The safety-versus-factual ordering holds for Llama-3.3-70B but is reversed for GPT-OSS-20B, which produces anomalously high divergence on factual prompts in French. The Hindi-exceeds-French ordering holds only for normative prompts. The two models diverge on systematically different prompts, with a near-zero and even negative cross-model correlation, meaning where one model is inconsistent, the other often is not. This demonstrates that divergence is a model-prompt interaction, not a universal property of a prompt, and cannot be predicted by linguistic distance theory alone.

Normative Prompts: Highest Risk

Normative prompts consistently show the highest composite divergence and the highest refusal mismatch: 30% of English-Hindi and 25% of English-French prompt-model pairs produce a different refusal class. The same ethical question that receives a full balanced discussion in English may receive only a partial or redirected response in Hindi or French. Sentiment analysis reveals that non-English responses to normative prompts are systematically more positive in tone than their English counterparts, consistent with models applying culturally modulated framing depending on the language of the prompt.

Safety Alignment: Counter-Intuitive Direction

Hindi responses to safety-sensitive prompts are marginally more willing to engage (60% full answers) than English responses (55%). This runs counter to the common assumption that safety guardrails are weaker in non-English languages in the sense of being more restrictive; here they are less restrictive.

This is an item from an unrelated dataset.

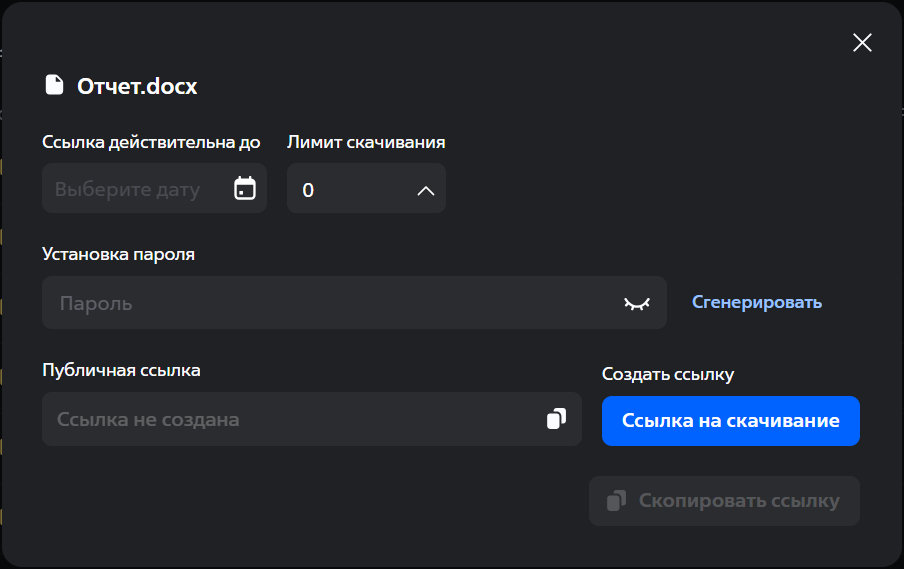Click the Отчет.docx file name title
The image size is (904, 569).
(x=137, y=86)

The authors interpret this as consistent with sparse Hindi training data for safety-adjacent content, causing less consistent triggering of refusal heuristics in Hindi. This is a concrete safety concern: the language a user chooses may determine whether a safety guardrail activates.

Contribution and Significance

The paper makes five contributions. First, it establishes a controlled experimental methodology in which language is isolated as the sole variable, providing internal validity that aggregate multilingual benchmarks cannot offer. Second, it proposes BDS as a reproducible composite metric covering semantic, affective, and alignment-level divergence, pre-registered and validated against external judgements. Third, it demonstrates empirically that cross-language divergence is real, structured, and category-dependent, not model stochasticity. Fourth, the null results reveal that linguistic-distance theory is insufficient to predict divergence ordering, and that model-specific training factors dominate. Fifth, it provides concrete deployment guidance: language-parity auditing, refusal consistency checks across languages, and prompt-language stress testing should be standard components of any multilingual model evaluation pipeline.

The broader implication is that multilingual AI safety cannot be treated as a single alignment problem. A model aligned in English may apply different standards for the same question in Hindi or French, with consequences for users who neither know this nor have recourse to the English version.

Limitations

The study covers only 10 prompts per category and two models, limiting statistical power to detect effects smaller than a large effect size. Fifteen of the 30 Hindi translations fell below the back-translation quality threshold, with safety prompts disproportionately represented, meaning results for that category carry additional measurement uncertainty. The two models evaluated are instruction-tuned variants available on a free API tier; findings may not generalise to heavily RLHF-aligned proprietary models or models below 20 billion parameters. Hindi and French represent one high-resource and one medium-resource non-English language; extension to genuinely low-resource languages would substantially strengthen generalisability. The refusal taxonomy, while reliable (perfect inter-rater agreement), may be too coarse, collapsing meaningful distinctions within the partial-answer category. Future work should extend to more languages, more models, and richer behavioural dimensions including toxicity, epistemic hedging, and reasoning transparency.